“Songs of soft petals, and songs of leaves, we dance all the blooms in our breeze bouquet.” ~ George Shannon, Dancing the Breeze
With the climbing temperatures and the children’s growing interest in flowers, leaves and living things, I felt inspired to create a small collection of some of my favourite picture books about the garden. Within their pages lie inspiration for nature inquiry, creative art, poetry writing and dancing. I hope these will add colour and creativity to your children’s learning experiences!
Carlstrom, Nancy White and Jerry Pinkney. Wild Wild Sunflower Child Anna. New York, NY: Aladdin Paperbacks, 1987.
Carlstrom’s free verse captures the innocent curiosity and enthusiasm of a child who is one with nature and experiencing nature with all of her senses – the sun warm on her skin, the soil sifting through her fingers, the taste of berries, the buzzing of bees, the sweet smell of the grass, and the imaginary view from a tree bough. Pinkney’s bright illustrations, rendered in watercolour, gouache and coloured pencil, allow readers to join in Anna’s adventures as she rolls down hills, digs in the garden, skips in the meadow, hops in the stream, finds insects beneath rocks, and smells golden flowers. Anna eventually falls asleep in the grass, her day the kind of beautiful, flower-filled summer dream that every child’s days should be.
Ehlert, Lois. Planting a Rainbow. New York: Harcourt Brace Jovanovich, Publishers, 1988.
Ehlert’s bright collage illustrations, coupled with the books’s large text, support early readers as they learn about bulbs, seeds and seedlings and discover the names of a variety of plants and flowers. Children will watch as red tulips, orange poppies, yellow daffodils, green ferns, blue delphiniums, and purple phlox emerge from the soil. They will learn about the planning that goes into helping a beautiful garden grow and the cycle of planting flowers, picking them and planting again next year. The books inspires an exploration of colours, an inquiry into plant growth, and the discovery of plant names from aster to zinnia!
Lewis, Richard (editor) and Ezra Jack Keats. In a Spring Garden. New York: The Dial Press, 1968.
This lovely collection of haikus by Issa, Basho, Onitsura, Kyoroku, Buson, Chora, Gyodai, Shiki, Ryota, Uko and other, anonymous poets, describes different aspects of the garden using the simplest words. Readers wonder if snails like the red morning sky; they ask grasshoppers not to trample the dew; they have staring matches with frogs; and watch sparrows bathing in the sand. Keats blends gouache with collage, filling each page with bamboo, birds, bats, bugs and butterflies, and giving readers gentle images of moonlight reflected on the water, and a glimpse of the milky way through a torn paper window. The book invites children to try to write their own poetry, and create images for them in Keats’ distinctive style.

--- RECORDED INFORMATION ---
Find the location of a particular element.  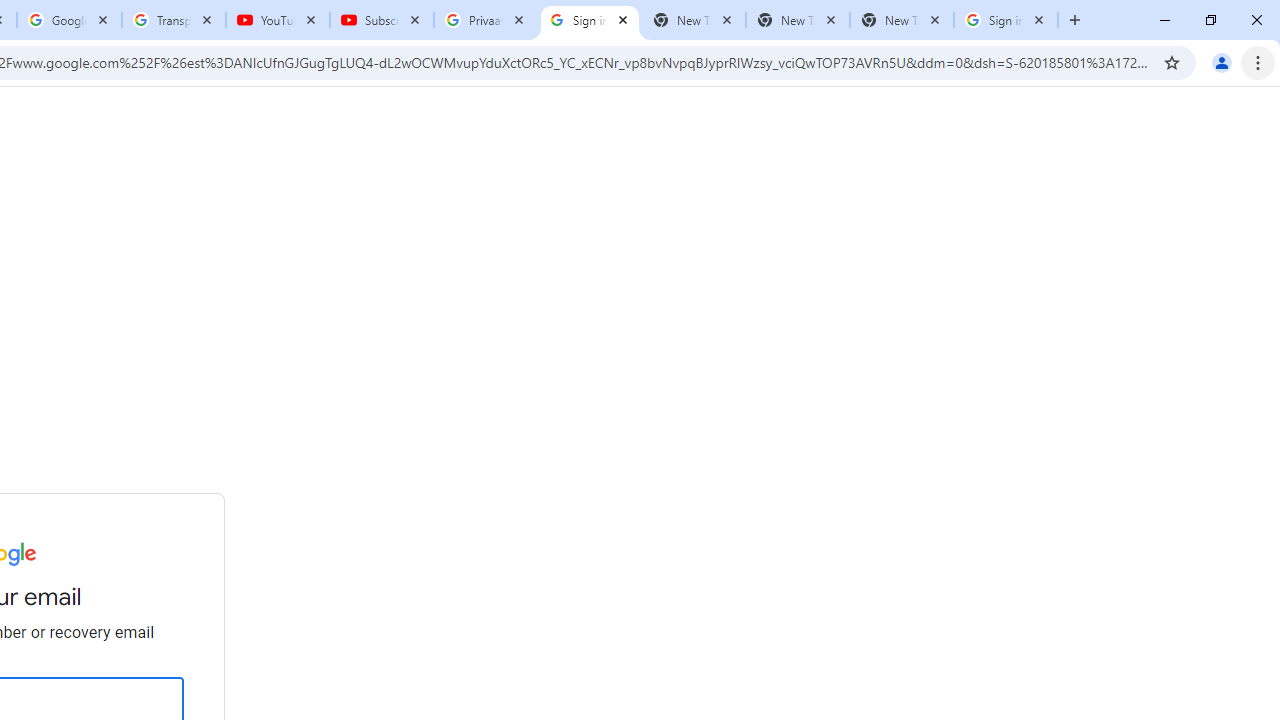

'Subscriptions - YouTube' is located at coordinates (382, 20).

--- DIRECTIVES ---
1) Answer these questions about the garden picture book list, one line each:
(a) Who illustrated Wild Wild Sunflower Child Anna?
(b) What color are the poppies in Planting a Rainbow?
(c) In what year was In a Spring Garden published?
2) In the garden picture book list, copy word for word the part from "Carlstrom’s free verse" to "days should be.".
3) Sum up the garden picture book list in two sentences.

--- OUTPUTS BY TASK ---
1)
(a) Jerry Pinkney
(b) Orange
(c) 1968

2)
Carlstrom’s free verse captures the innocent curiosity and enthusiasm of a child who is one with nature and experiencing nature with all of her senses – the sun warm on her skin, the soil sifting through her fingers, the taste of berries, the buzzing of bees, the sweet smell of the grass, and the imaginary view from a tree bough. Pinkney’s bright illustrations, rendered in watercolour, gouache and coloured pencil, allow readers to join in Anna’s adventures as she rolls down hills, digs in the garden, skips in the meadow, hops in the stream, finds insects beneath rocks, and smells golden flowers. Anna eventually falls asleep in the grass, her day the kind of beautiful, flower-filled summer dream that every child’s days should be.

3) Inspired by warm weather and children's interest in flowers and living things, the writer gathers a few favorite picture books about the garden that can spark nature inquiry, art, poetry writing and dancing. The list covers Wild Wild Sunflower Child Anna, about a child who enjoys nature with all her senses; Planting a Rainbow, whose collage pictures teach plant names and colors; and In a Spring Garden, a haiku collection with pictures by Ezra Jack Keats.